__Work request__
Using the records that appear below, write out exactly the lines from the one with "４月２１日(木) (155, 1458)" through the one with "Southampton Swingers (1556, 763)", keeping both end lines.

----- Excerpted records

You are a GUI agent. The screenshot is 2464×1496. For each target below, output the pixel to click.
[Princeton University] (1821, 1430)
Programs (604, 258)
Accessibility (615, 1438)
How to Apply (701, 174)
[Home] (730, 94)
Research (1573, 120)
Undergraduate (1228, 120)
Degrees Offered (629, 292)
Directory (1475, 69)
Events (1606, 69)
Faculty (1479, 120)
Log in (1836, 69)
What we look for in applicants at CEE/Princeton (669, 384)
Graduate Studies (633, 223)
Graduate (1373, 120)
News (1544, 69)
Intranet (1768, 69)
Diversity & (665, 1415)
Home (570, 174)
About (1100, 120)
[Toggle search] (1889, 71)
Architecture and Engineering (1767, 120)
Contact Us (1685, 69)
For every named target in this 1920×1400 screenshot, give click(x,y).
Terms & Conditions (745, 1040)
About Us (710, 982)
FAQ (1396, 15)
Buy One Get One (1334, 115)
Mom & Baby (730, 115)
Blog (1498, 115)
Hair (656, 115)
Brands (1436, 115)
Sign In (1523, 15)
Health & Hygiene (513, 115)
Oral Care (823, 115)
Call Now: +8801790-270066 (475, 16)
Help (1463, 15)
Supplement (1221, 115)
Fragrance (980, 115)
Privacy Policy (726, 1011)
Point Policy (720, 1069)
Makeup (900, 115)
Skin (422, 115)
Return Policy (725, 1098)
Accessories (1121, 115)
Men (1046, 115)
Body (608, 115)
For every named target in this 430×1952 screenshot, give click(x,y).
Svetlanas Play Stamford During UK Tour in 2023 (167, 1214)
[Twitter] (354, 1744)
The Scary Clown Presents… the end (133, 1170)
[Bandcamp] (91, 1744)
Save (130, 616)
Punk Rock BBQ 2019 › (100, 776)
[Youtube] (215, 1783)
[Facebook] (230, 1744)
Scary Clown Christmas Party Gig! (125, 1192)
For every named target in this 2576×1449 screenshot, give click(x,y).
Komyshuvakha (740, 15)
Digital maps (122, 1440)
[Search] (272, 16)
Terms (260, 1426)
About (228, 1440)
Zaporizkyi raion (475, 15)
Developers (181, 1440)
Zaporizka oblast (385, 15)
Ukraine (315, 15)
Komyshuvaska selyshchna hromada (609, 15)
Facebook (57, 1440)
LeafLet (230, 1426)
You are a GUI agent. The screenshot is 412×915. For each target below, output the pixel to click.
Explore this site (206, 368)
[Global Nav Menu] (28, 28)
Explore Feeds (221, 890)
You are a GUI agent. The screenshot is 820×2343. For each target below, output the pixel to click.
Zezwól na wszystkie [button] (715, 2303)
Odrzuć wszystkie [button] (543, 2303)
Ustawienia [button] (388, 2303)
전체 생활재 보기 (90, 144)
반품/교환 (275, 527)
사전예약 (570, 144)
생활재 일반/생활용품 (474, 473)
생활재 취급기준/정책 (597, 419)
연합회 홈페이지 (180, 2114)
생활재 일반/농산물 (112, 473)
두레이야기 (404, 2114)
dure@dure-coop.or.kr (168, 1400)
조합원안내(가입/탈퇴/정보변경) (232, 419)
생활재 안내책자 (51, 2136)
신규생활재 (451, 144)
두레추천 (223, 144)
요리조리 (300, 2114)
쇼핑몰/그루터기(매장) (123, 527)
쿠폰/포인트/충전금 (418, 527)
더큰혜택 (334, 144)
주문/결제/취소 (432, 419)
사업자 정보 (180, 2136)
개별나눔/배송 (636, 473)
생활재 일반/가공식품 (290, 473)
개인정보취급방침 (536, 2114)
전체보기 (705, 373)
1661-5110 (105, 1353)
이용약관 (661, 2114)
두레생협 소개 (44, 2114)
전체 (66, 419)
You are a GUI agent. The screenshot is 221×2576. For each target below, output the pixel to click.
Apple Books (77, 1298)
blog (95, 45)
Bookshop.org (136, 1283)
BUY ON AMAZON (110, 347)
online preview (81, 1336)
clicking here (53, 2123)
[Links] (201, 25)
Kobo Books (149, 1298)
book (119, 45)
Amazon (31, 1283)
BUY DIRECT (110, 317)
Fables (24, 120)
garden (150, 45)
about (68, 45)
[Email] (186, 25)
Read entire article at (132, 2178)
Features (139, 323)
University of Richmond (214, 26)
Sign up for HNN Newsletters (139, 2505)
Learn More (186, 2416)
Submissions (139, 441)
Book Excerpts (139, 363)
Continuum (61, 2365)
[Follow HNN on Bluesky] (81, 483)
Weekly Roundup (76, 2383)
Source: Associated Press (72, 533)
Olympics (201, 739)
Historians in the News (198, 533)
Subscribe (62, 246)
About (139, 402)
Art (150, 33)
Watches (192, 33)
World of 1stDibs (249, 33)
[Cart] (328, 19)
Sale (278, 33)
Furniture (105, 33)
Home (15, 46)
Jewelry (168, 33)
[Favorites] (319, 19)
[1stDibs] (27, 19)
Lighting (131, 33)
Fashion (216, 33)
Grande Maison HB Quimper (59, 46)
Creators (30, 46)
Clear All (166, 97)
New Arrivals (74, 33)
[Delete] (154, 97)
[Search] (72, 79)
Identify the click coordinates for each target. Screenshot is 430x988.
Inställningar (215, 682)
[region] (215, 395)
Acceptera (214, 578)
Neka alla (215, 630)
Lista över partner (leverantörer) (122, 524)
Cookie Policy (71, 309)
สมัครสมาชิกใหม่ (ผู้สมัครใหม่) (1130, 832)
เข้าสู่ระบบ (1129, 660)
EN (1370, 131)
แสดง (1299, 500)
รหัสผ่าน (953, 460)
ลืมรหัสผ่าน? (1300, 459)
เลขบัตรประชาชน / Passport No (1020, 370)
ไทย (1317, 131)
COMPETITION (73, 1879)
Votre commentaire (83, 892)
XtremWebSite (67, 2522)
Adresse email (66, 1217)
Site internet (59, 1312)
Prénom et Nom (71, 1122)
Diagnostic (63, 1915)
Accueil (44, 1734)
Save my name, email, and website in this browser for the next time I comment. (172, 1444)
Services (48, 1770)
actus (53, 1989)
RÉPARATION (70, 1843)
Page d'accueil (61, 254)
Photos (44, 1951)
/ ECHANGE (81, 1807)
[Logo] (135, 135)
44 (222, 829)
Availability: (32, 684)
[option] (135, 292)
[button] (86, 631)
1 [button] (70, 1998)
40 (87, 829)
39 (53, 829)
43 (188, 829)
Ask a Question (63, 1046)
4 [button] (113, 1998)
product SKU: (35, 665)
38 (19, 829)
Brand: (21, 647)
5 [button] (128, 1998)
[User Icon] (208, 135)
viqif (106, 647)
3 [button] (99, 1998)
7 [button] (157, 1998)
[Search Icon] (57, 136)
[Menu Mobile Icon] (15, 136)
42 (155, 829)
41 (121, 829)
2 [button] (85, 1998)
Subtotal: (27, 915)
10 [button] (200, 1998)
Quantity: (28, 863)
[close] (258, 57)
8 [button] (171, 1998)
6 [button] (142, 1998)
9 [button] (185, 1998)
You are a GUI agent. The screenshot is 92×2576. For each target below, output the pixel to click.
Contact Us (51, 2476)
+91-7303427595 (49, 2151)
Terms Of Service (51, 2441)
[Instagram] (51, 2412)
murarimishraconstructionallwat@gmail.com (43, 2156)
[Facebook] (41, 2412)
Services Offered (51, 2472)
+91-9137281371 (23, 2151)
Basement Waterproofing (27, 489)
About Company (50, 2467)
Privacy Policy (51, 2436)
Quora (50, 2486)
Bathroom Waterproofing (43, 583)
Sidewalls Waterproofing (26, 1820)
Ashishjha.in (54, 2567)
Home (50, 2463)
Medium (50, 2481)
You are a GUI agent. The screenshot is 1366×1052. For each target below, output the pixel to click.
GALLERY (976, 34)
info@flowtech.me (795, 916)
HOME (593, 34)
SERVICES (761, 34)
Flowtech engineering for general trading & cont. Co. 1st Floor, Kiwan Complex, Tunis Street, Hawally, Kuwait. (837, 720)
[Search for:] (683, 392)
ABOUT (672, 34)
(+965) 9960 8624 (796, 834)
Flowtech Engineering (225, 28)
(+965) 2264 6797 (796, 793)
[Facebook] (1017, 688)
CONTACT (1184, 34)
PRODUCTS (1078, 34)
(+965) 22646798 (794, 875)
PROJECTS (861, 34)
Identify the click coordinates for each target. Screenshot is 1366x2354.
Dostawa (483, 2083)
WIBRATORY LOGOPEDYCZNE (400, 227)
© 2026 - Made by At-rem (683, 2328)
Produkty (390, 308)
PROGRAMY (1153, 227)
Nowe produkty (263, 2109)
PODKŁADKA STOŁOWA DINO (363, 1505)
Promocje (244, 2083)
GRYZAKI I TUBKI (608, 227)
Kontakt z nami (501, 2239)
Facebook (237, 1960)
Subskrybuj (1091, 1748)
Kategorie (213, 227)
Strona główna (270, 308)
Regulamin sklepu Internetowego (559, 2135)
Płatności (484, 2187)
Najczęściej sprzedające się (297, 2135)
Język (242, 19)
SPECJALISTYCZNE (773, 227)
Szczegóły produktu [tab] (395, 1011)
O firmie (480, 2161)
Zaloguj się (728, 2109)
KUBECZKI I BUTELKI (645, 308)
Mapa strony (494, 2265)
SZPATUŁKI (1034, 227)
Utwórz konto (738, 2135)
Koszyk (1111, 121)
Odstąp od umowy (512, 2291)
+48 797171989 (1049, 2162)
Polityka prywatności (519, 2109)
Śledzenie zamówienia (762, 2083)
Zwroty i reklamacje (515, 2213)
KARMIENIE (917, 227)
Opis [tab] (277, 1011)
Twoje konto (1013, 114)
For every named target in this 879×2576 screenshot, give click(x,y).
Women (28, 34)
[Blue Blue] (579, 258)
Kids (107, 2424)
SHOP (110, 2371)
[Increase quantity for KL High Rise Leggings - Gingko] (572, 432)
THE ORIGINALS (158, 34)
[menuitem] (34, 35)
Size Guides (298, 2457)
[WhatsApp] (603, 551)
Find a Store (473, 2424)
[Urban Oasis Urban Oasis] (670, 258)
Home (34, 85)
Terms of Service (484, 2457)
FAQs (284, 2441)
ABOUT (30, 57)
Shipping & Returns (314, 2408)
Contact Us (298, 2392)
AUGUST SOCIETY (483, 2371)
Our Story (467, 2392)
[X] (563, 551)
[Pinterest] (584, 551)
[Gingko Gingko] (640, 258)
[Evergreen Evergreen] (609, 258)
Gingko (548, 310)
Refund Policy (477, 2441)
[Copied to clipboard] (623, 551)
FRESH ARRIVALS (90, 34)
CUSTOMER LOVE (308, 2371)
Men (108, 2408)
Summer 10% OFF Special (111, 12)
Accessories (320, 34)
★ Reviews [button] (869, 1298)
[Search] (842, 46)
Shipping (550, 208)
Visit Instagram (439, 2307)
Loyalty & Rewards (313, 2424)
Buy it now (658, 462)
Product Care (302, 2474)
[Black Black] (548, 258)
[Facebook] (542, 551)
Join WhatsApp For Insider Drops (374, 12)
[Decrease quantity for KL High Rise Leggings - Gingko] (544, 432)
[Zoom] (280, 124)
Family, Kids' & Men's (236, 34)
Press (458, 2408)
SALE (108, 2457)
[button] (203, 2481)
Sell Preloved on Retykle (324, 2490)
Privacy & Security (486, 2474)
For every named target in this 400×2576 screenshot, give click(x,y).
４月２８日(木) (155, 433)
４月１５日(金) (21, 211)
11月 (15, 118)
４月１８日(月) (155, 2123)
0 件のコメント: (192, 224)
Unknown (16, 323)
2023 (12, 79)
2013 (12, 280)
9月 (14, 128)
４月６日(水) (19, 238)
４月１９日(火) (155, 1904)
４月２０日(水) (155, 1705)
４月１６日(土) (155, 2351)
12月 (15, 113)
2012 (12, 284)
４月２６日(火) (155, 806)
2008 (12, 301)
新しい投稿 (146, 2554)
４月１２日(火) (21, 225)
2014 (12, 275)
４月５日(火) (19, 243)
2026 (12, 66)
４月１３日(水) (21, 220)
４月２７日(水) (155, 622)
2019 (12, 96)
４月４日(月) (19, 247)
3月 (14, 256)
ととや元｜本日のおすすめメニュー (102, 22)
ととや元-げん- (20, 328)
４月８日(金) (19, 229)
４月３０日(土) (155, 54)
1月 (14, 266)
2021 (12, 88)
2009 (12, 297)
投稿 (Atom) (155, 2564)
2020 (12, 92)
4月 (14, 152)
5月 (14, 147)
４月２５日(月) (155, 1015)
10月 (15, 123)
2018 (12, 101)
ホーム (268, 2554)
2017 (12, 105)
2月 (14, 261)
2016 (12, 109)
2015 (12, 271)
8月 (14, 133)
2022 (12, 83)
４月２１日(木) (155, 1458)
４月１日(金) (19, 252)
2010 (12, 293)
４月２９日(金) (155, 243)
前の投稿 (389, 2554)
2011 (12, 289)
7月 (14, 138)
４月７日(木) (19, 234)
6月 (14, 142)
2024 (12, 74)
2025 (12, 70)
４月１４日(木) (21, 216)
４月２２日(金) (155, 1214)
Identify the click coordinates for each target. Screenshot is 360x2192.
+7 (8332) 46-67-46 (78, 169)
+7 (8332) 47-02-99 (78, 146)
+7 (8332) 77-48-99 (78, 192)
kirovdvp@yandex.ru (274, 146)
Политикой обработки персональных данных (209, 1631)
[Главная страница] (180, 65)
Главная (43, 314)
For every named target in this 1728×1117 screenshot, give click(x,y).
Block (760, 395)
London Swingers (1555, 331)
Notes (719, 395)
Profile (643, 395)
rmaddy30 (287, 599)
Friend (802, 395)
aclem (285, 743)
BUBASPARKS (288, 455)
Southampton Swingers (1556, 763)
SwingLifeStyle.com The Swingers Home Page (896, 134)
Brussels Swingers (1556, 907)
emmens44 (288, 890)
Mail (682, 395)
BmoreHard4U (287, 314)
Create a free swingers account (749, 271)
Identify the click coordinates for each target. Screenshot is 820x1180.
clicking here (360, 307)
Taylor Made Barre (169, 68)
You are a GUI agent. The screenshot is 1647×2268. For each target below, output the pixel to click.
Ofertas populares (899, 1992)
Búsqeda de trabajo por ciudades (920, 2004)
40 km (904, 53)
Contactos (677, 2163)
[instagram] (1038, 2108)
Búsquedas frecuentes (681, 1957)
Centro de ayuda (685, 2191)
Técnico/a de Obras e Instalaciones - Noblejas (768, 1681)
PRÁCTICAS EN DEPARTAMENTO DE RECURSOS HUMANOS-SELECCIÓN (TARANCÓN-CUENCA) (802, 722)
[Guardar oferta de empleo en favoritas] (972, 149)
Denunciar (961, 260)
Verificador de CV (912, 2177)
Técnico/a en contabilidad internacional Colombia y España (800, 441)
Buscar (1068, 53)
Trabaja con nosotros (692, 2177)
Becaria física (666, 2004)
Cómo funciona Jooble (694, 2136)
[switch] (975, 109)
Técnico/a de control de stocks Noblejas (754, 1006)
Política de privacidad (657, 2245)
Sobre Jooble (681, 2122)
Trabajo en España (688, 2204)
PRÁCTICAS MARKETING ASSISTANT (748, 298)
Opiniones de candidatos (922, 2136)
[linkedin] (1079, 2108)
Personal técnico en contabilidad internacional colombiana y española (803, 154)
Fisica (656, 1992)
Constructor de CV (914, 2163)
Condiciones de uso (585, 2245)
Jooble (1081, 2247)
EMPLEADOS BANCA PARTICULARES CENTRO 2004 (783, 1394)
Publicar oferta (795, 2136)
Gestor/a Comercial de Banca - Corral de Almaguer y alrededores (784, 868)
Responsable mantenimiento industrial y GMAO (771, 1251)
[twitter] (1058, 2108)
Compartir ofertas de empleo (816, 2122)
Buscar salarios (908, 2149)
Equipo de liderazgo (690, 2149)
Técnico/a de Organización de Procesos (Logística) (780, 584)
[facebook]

----------

__Your response__
４月２１日(木) (155, 1458)
４月１日(金) (19, 252)
2010 (12, 293)
４月２９日(金) (155, 243)
前の投稿 (389, 2554)
2011 (12, 289)
7月 (14, 138)
４月７日(木) (19, 234)
6月 (14, 142)
2024 (12, 74)
2025 (12, 70)
４月１４日(木) (21, 216)
４月２２日(金) (155, 1214)
Identify the click coordinates for each target. Screenshot is 360x2192.
+7 (8332) 46-67-46 (78, 169)
+7 (8332) 47-02-99 (78, 146)
+7 (8332) 77-48-99 (78, 192)
kirovdvp@yandex.ru (274, 146)
Политикой обработки персональных данных (209, 1631)
[Главная страница] (180, 65)
Главная (43, 314)
For every named target in this 1728×1117 screenshot, give click(x,y).
Block (760, 395)
London Swingers (1555, 331)
Notes (719, 395)
Profile (643, 395)
rmaddy30 (287, 599)
Friend (802, 395)
aclem (285, 743)
BUBASPARKS (288, 455)
Southampton Swingers (1556, 763)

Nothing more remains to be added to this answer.